**Stored data:**

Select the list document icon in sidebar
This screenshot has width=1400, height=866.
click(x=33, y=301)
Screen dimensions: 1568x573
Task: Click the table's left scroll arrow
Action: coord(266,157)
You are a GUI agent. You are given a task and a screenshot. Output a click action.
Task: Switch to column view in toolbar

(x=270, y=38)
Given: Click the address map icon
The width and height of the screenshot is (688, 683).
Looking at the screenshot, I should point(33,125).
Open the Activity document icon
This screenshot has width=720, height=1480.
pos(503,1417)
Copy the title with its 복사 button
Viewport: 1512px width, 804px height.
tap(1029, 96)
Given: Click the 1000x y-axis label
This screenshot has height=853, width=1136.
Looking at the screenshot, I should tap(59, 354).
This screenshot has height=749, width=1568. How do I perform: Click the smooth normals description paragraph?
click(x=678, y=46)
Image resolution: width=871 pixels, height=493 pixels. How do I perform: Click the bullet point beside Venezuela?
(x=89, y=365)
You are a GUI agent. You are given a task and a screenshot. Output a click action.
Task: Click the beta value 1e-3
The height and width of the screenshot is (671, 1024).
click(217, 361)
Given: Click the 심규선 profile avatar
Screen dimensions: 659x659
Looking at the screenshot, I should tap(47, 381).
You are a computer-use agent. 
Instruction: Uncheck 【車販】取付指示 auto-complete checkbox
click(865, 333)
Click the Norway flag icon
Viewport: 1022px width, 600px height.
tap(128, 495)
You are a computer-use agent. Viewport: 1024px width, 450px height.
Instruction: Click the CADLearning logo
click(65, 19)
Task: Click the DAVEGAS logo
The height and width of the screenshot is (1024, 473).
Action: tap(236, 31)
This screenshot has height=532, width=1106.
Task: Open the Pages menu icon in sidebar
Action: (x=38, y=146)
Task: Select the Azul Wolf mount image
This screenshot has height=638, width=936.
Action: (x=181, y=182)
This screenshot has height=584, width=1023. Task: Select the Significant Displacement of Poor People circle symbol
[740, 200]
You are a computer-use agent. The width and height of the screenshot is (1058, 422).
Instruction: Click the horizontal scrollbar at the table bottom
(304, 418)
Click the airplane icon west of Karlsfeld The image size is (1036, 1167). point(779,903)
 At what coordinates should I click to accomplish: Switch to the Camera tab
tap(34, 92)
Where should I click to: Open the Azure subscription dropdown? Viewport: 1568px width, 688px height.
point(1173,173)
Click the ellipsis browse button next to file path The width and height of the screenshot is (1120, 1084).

**Exercise objective:** An exact repeat of all the records is required.

**Written solution:**
Select the list document icon in sidebar
This screenshot has width=1400, height=866.
click(x=33, y=301)
Screen dimensions: 1568x573
Task: Click the table's left scroll arrow
Action: coord(266,157)
You are a GUI agent. You are given a task and a screenshot. Output a click action.
Task: Switch to column view in toolbar

(x=270, y=38)
Given: Click the address map icon
The width and height of the screenshot is (688, 683).
Looking at the screenshot, I should point(33,125).
Open the Activity document icon
This screenshot has width=720, height=1480.
pos(503,1417)
Copy the title with its 복사 button
Viewport: 1512px width, 804px height.
tap(1029, 96)
Given: Click the 1000x y-axis label
This screenshot has height=853, width=1136.
Looking at the screenshot, I should tap(59, 354).
This screenshot has height=749, width=1568. How do I perform: Click the smooth normals description paragraph?
click(x=678, y=46)
Image resolution: width=871 pixels, height=493 pixels. How do I perform: Click the bullet point beside Venezuela?
(x=89, y=365)
You are a GUI agent. You are given a task and a screenshot. Output a click action.
Task: Click the beta value 1e-3
The height and width of the screenshot is (671, 1024).
click(217, 361)
Given: Click the 심규선 profile avatar
Screen dimensions: 659x659
Looking at the screenshot, I should tap(47, 381).
You are a computer-use agent. 
Instruction: Uncheck 【車販】取付指示 auto-complete checkbox
click(865, 333)
Click the Norway flag icon
Viewport: 1022px width, 600px height.
tap(128, 495)
You are a computer-use agent. Viewport: 1024px width, 450px height.
Instruction: Click the CADLearning logo
click(65, 19)
Task: Click the DAVEGAS logo
The height and width of the screenshot is (1024, 473).
Action: tap(236, 31)
This screenshot has height=532, width=1106.
Task: Open the Pages menu icon in sidebar
Action: (x=38, y=146)
Task: Select the Azul Wolf mount image
This screenshot has height=638, width=936.
Action: (x=181, y=182)
This screenshot has height=584, width=1023. Task: Select the Significant Displacement of Poor People circle symbol
[740, 200]
You are a computer-use agent. The width and height of the screenshot is (1058, 422).
Instruction: Click the horizontal scrollbar at the table bottom
(304, 418)
Click the airplane icon west of Karlsfeld The image size is (1036, 1167). point(779,903)
 At what coordinates should I click to accomplish: Switch to the Camera tab
tap(34, 92)
Where should I click to: Open the Azure subscription dropdown? Viewport: 1568px width, 688px height.
point(1173,173)
Click the ellipsis browse button next to file path The width and height of the screenshot is (1120, 1084).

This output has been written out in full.